THE 7 TOOLS OF DIALOGUE

#3 SIDESTEP THE OBVIOUS.
One of the most common mistakes aspiring writers make with dialogue is creating a simple back-and-forth exchange. Each line responds directly to the previous line, often repeating a word or phrase (an “echo”). It looks something like this:

“Hello, Mary.”
“Hi, Sylvia.”
“My, that’s a wonderful outfit you’re wearing.”
“Outfit? You mean this old thing?”
“Old thing! It looks practically new.”
“It’s not new, but thank you for saying so.”

This sort of dialogue is “on the nose.” There are no surprises, and the reader drifts along with little interest. While some direct response is fine, your dialogue will be stronger if you sidestep the obvious:

“Hello, Mary.”
“Sylvia. I didn’t see you.”
“My, that’s a wonderful outfit you’re wearing.”
“I need a drink.”

I don’t really know what is going on in this scene (incidentally, I’ve written only these four lines of dialogue). But I think you’ll agree this exchange is immediately more interesting and suggestive of currents beneath the surface than the first example. I might even find the seeds of an entire story here.
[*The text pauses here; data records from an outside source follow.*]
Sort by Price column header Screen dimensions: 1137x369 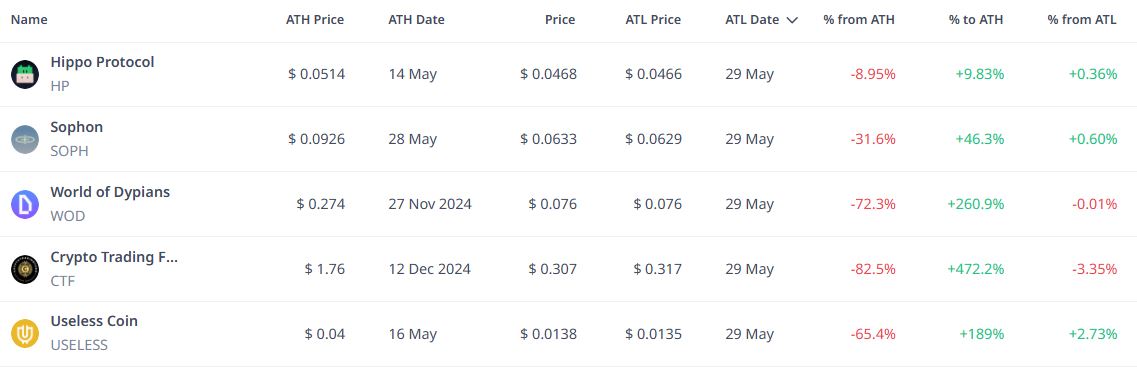tap(560, 20)
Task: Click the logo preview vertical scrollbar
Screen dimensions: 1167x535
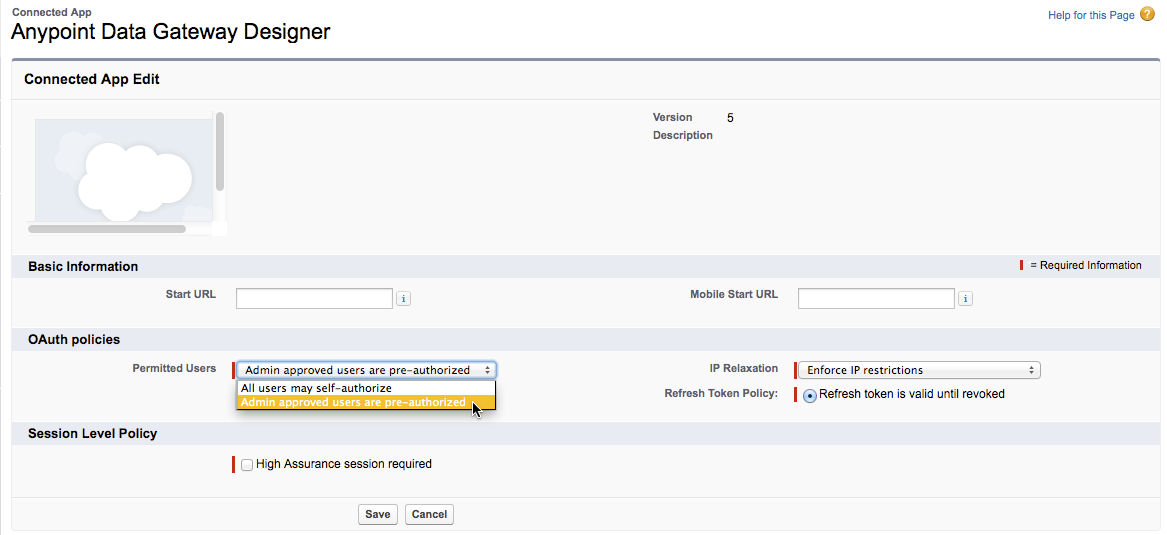Action: click(219, 151)
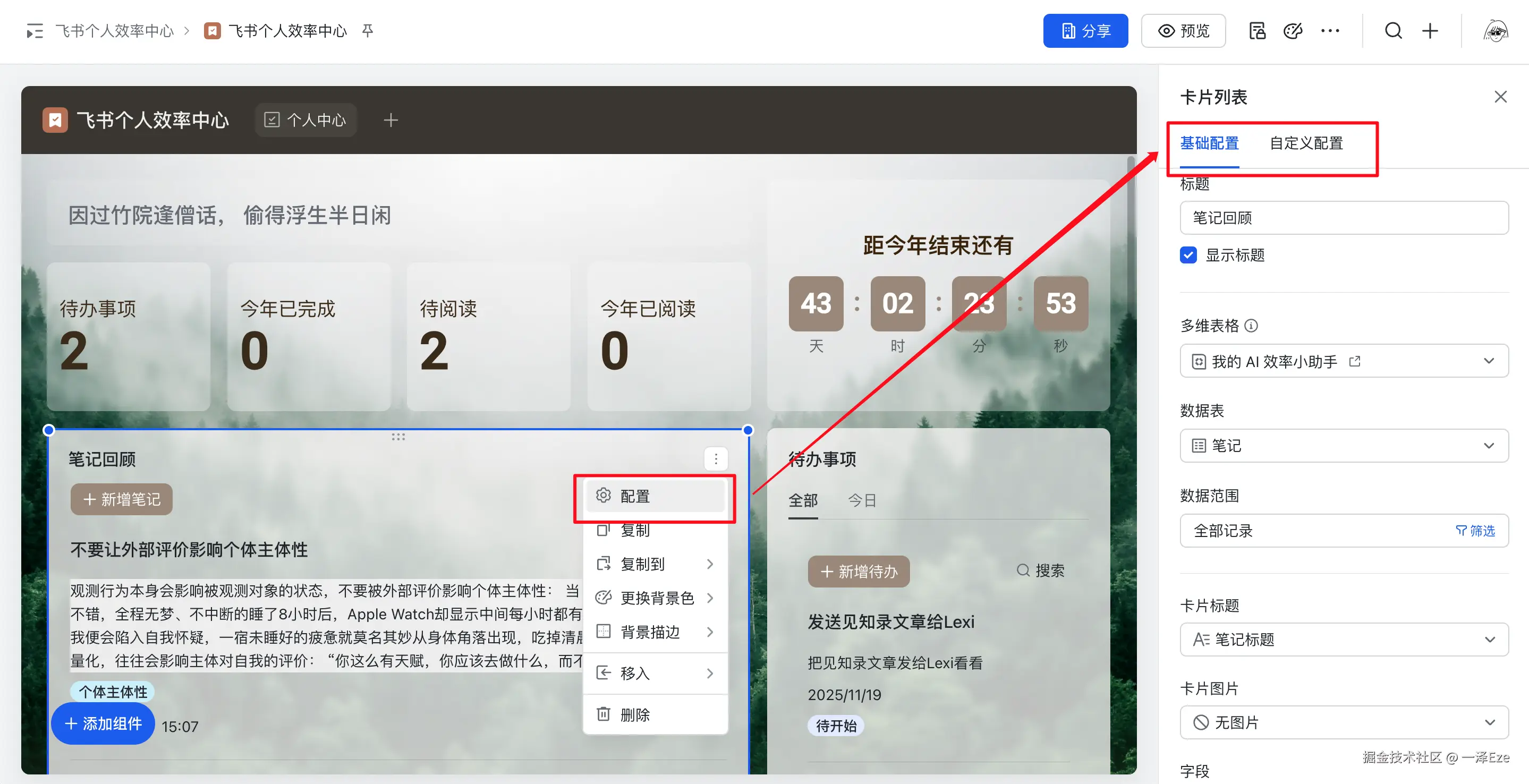Click the 标题 input field 笔记回顾
This screenshot has width=1529, height=784.
1344,218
You can also sidestep with a question:

“Hello, Mary.”
“Sylvia. I didn’t see you.”
“My, that’s a wonderful outfit you’re wearing.”
“Where is he, Sylvia?”

Hmm. Who is “he”? And why should Sylvia know? The point is there are innumerable directions in which the sidestep technique can go. Experiment to find a path that works best for you. Look at a section of your dialogue and change some direct responses into off-center retorts. Like the old magic trick ads used to say, “You’ll be pleased and amazed.”